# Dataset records
▬▬▬▬▬▬

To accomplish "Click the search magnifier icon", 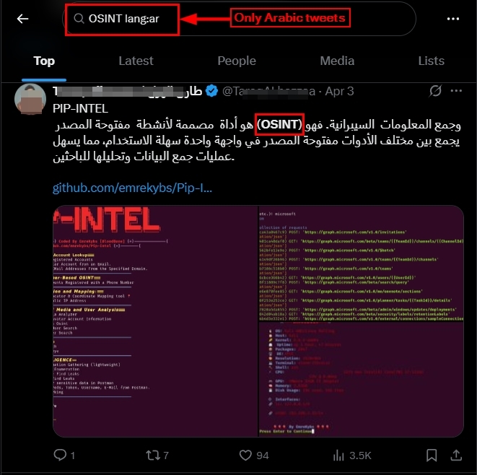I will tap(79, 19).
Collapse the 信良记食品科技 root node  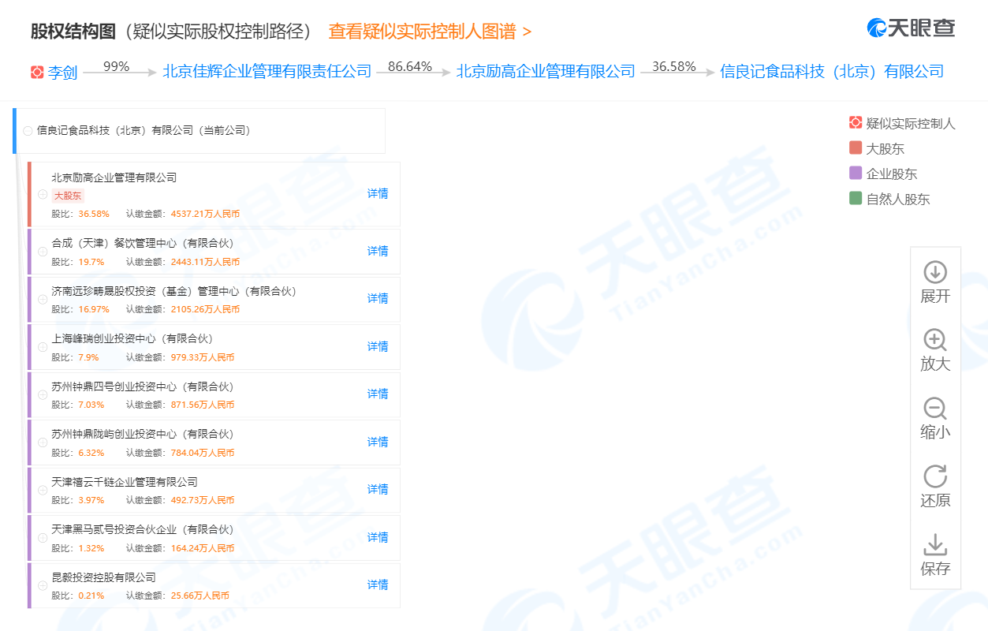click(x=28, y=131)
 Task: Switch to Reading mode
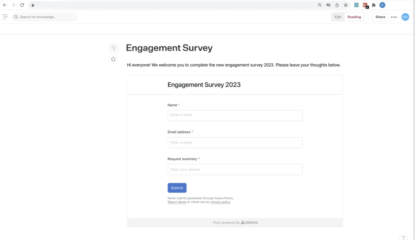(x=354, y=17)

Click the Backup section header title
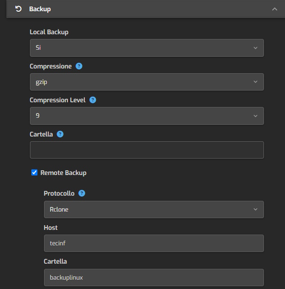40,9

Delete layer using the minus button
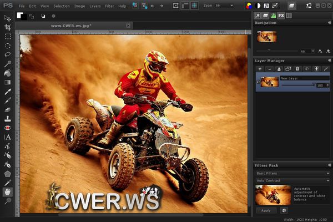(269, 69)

▬▬▬▬▬▬

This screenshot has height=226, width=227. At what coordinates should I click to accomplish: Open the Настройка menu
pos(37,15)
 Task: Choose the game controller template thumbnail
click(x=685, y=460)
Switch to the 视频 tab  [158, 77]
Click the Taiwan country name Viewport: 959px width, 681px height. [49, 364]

▬▬▬▬▬▬

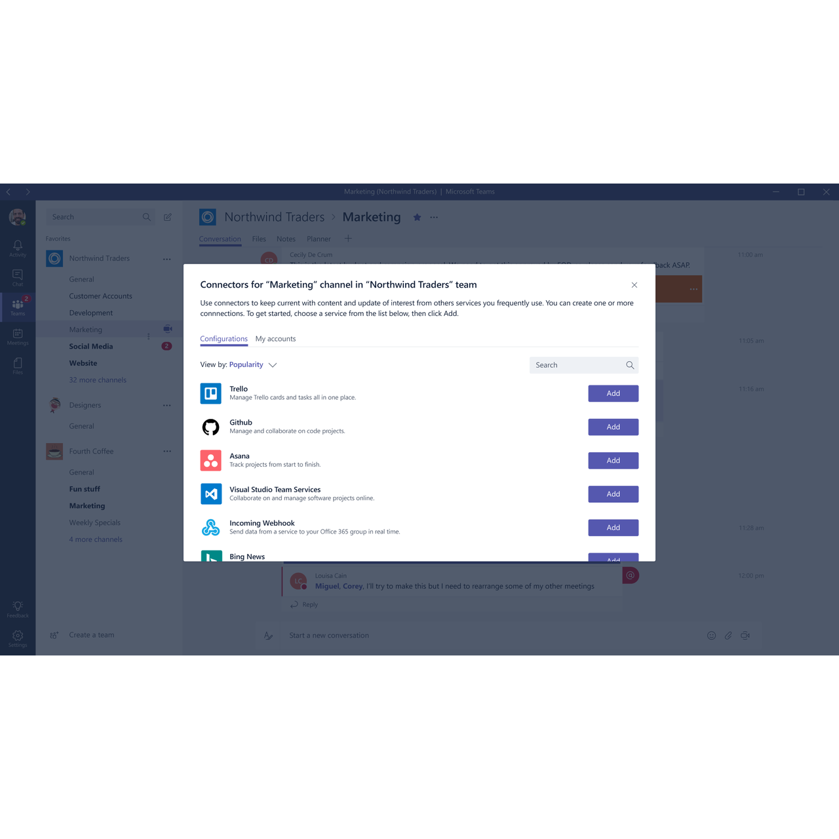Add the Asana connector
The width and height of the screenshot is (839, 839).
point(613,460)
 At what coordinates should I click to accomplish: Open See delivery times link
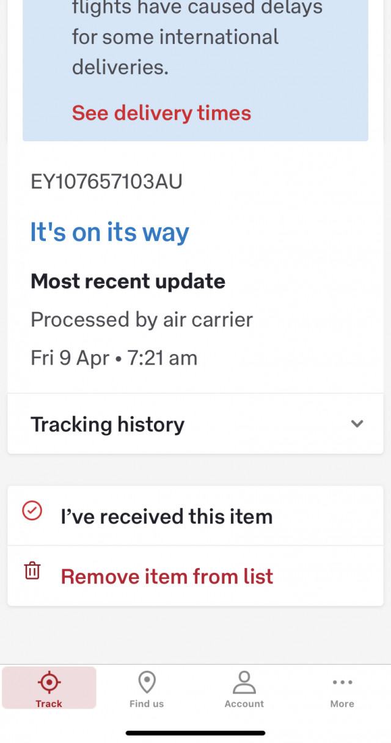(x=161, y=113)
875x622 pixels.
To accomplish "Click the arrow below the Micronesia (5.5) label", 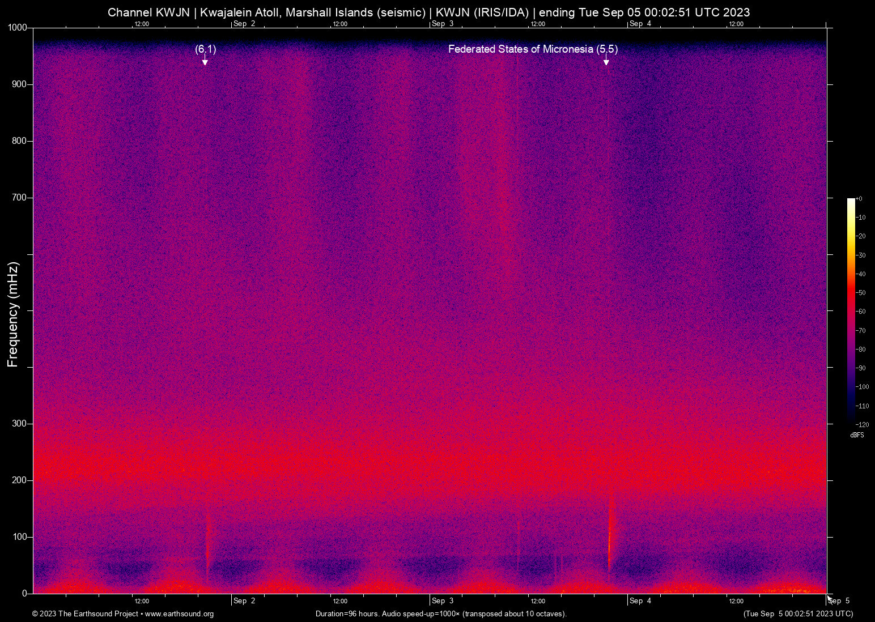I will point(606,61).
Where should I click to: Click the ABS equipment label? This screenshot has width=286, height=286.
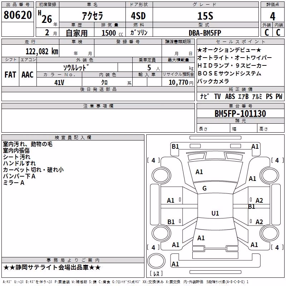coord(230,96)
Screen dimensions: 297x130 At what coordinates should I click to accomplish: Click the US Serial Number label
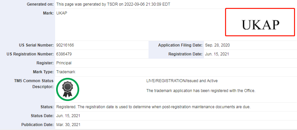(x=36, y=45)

▬▬▬▬▬▬

From the line that has "This screenshot has height=226, width=227." through the line that has "Click the Taiwan", copy every line exactly as it appears above, and leave out all others.

# Task result
This screenshot has height=226, width=227. At what coordinates should I click to accomplish: Open the Настройка menu
pos(37,15)
 Task: Choose the game controller template thumbnail
click(x=685, y=460)
Switch to the 视频 tab  [158, 77]
Click the Taiwan country name Viewport: 959px width, 681px height. [49, 364]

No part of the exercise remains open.